Three words, consisting of four syllables, plagued my youth. Whenever these words were uttered, they elicited a euphoric reaction, causing the hairs on my skin to stand straight up. The statement felt as if it could be the Eleventh Commandment.
“It’s Britney, bitch.”
These three words not only changed pop culture as we know it but also little gay Nicholas, too.
Britney Spears was everything to me as a child. I vividly remember watching Britney’s music videos before school and listening to “… Baby One More Time” as though my life depended on it. Her dancing was fluid and technical with a stage presence to rival Michael Jackson and Madonna. The girl had it all, and I was enamored.

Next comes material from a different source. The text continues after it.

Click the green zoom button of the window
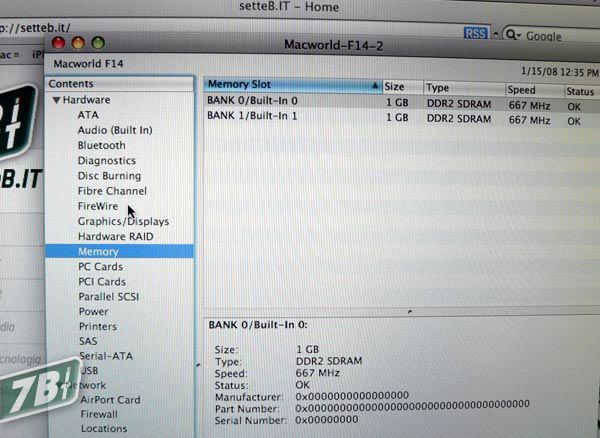 click(98, 44)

Entering into my adolescence, I evolved into a full-blown Britney expert and enthusiast. I connected with other fans in Britney forums online, downloaded all of her songs on iTunes and watched every documentary about her. I even dressed as her for Halloween, making sure every detail was historically accurate.

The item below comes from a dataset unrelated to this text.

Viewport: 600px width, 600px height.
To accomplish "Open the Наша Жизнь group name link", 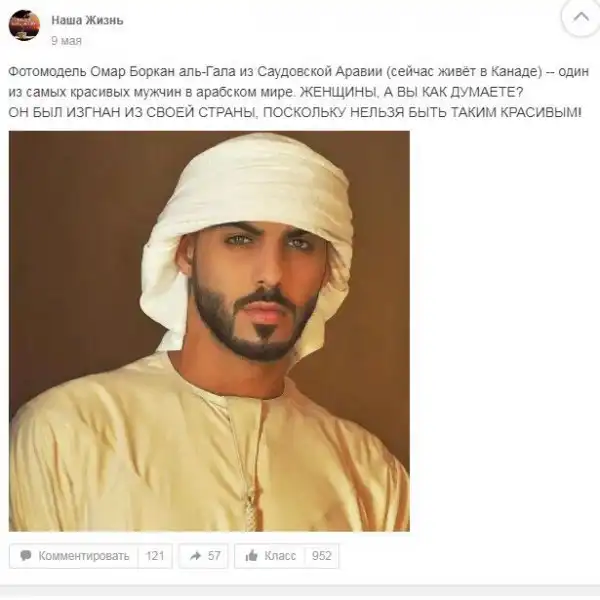I will pos(87,20).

My Britney fanaticism got to the point where everyone knew I loved her. Whenever her songs played on the car’s radio, my parents would turn it up for me. My friends would always send Britney memes my way, and I ate them up. Whenever any Britney news arose, someone would immediately tell me about it.
One day, as I blasted “Oops! … I Did It Again” on my phone while doing some homework, my parents decided to ask me why I liked Britney so much.
Fourteen-year-old me froze, struggling to give a coherent answer. Britney’s fans were predominately gay men, and I had no intention of coming out at that moment, so I tried to piece together a vague response a straight boy might have said.
“Uhhh, her music is really good and fun,” I said, sure that the answer would suffice. It wasn’t a good enough answer for myself, but my parents went along with it.
Looking back years later, I’ve reflected on that question, and I finally have a good answer for my parents: Britney was everything I couldn’t be.
As a boy, I wasn’t able to express my femininity without others judging me. The fact that I was gay made my situation even worse. A feminine gay man is like a train wreck inside a dumpster fire covered in puke to “traditional” heteronormal society: a deadly combination that was bound to get me bullied.
Living in a small, conservative town didn’t help either. I felt isolated because there were no other boys like me. In an effort to prevent speculation of my being gay, I made multiple attempts to blend in with other boys: I dressed sloppily, befriended more men, deepened my voice. Even then, someone could still tell I was gay from a mile away. It was difficult to be the obvious queer while trying my best to camouflage my queerness. In a pond of macho, hetero men, I was the standout sissy.
But through all of this, I found constant solace in my girl, Britney.
Although she suffered much media scrutiny and hatred, Britney’s discography was fun and pop-y. Surprisingly, I could relate to her.
I was stuck in my cowtown hometown and was so far in the closet that I was practically in Narnia. I was isolated to the point where “my loneliness was killing me,” as Britney would say. But when I listened to Britney, it was as if she was the only one who could understand me.
Knowing she was in the darkest time of her life in 2007 and then had a major comeback the next year was inspiring to me. It showed me that if I was having a hard time now, I could get through it, too. I channeled all of my frustrations with my identity through Britney’s music, and the more I listened, the more I let go of this idea of trying to be “one of the boys.” Britney’s songs were unapologetically girly with her signature baby voice, lovestruck lyrics and upbeat tempos. It all showed me that being feminine was OK because Britney could do it. I felt just like her — only with two left feet and an ear-bleeding singing voice.
Throughout the years, I’ve talked to other queer men about the reasons we love female pop stars such as Lady Gaga and Beyoncé and Britney. Of course we love the music, but the consensus has been that we live vicariously through female singers’ flamboyance and femininity — things that society shames gay men for embracing. The second a gay man wears a dress, the universe explodes. So instead, queer men often focus our energy on these pop divas — the only acceptable way to express our femininity. We stream their music, attend their concerts, interact with other fans online and find a community of queer men through these singers.
If there’s one person who I have to thank for getting me through everything and changing my life, it’s Britney, b—.